Does City Need Third Drop-Off Center for Waste?
DPW says it would provide efficiencies, but one alderman balks at the cost.
The City of Milwaukee’s two drop-off centers can be busy places. More than 1,000 visitors per day use the facilities which are available for disposal of excess recycling, trash and yard waste. On particularly busy days, a line of vehicles extends onto nearby streets.
The existing facilities are located at 3879 W. Lincoln Ave. on the south side and 6600 N. Industrial Rd. on the far northwest side. But earlier this year the Department of Public Works (DPW) put together a preliminary estimate of what it would take to set up a third site at another location.
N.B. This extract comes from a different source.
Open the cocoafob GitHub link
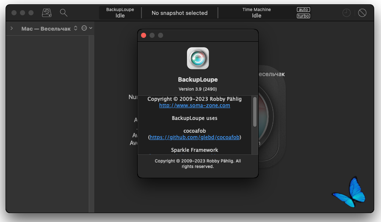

“It was all conceptual, hypothetical site planning, but we needed to choose a parcel [to study],” said sanitation services manager Rick Meyers at a September meeting of the Public Works Committee. “We actually did use a Century City parcel because we thought that that fairly approximates the location that would be most beneficial for operations if we had not only another drop-off site, but transfer station. There has been no discussion about that being an actual site to be used.”
DPW estimates it will cost $10.85 million to build just the drop off center, $19 million with a transfer station and $21.21 million with a transfer station and plow and salt storage facility.
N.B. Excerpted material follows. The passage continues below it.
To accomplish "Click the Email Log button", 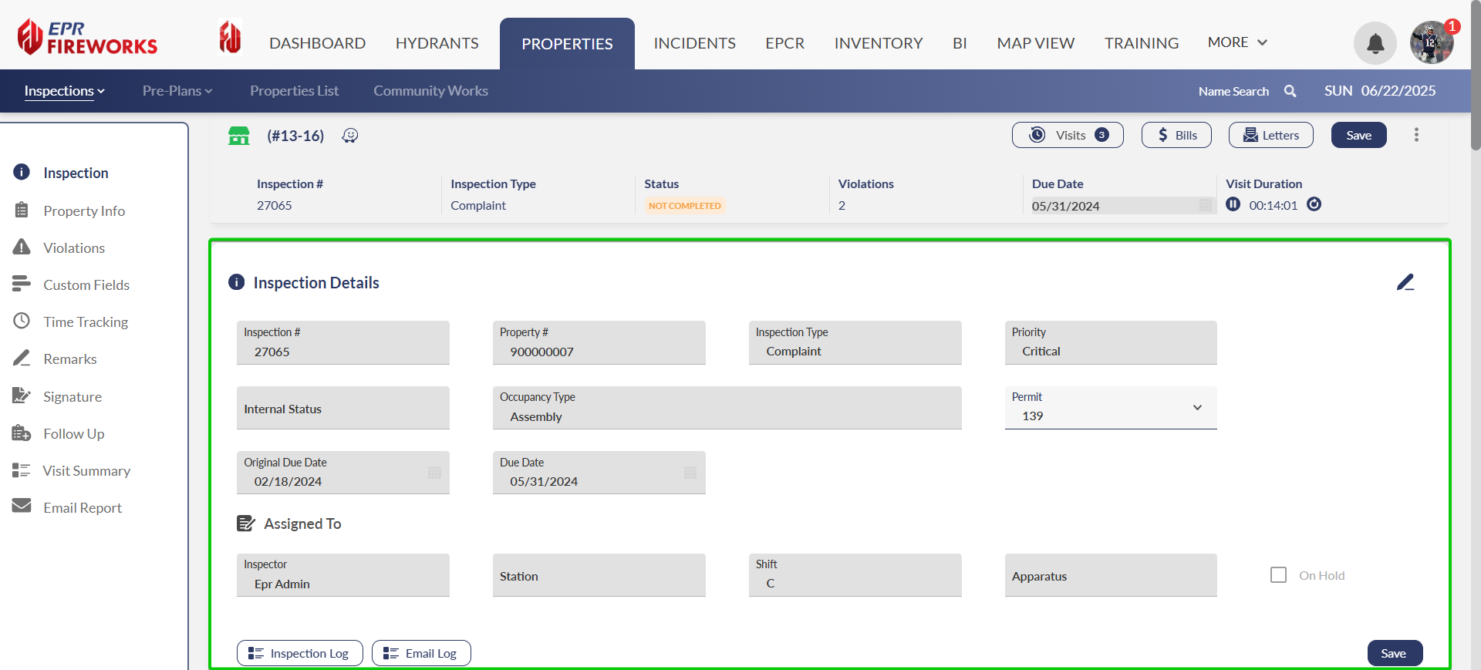I will point(421,653).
“The current drop-off center is basically an outdoor collection of dumpsters,” said Alderman Robert Bauman. “What’s the $10 million for?”
Samantha Longshore, resource recovery program manager, said the costs were driven not just for the equipment, but the need to prepare, pave and light the site. The proposal calls for a pay booth, small office and a structure for storing electronics.
“It’s just a covered shed,” said Bauman of the electronics facility. Longshore said DPW prepared a detailed list of item costs.
Meyers said it would have a variety of benefits and strategic long-term value. “We are just here to inform you about our initial assessment,” he said.
It is believed the third drop-off center could lead to reductions in illegal dumping, the wait times at other facilities and the city’s landfill costs (by increasing recycling rates). The DPW report notes that the area around Century City sees an elevated level of illegal dumping today and that improving access to a legal disposal site could reduce the blighting influence. The impact of new fees on larger items at the drop-off centers is an item the council has debated in recent years.
There is a behind-the-scenes benefit to a third site said the DPW representatives. A transfer station could raise the revenue the city receives from others as landfills eventually move further from the city. It would also make it cheaper to operate the drop-off center. “The payback to include a transfer station, you would see that in about 19 years,” said Longshore.
RACM assistant executive director Dave Misky said the city and 30th Street Industrial Corridor Corp. business improvement district would be jointly marketing the studied site for sale in the coming months, but RACM and the Department of City Development would work with DPW to find another suitable site. The site DPW studied is part of the business park that DCD and RACM have spent years preparing for industrial development. The Century City 1 building, just east of the studied site, was recently announced as fully leased and a second building is planned. Talgo, according to a department representative, also extended its lease of a former Tower factory for five more years.
DPW previously sought $80,000 to conduct a more thorough study of how and where to develop a third site, but the council and mayor did not fund the effort. Ald. Michael Murphy asked the DPW to put together the preliminary estimate.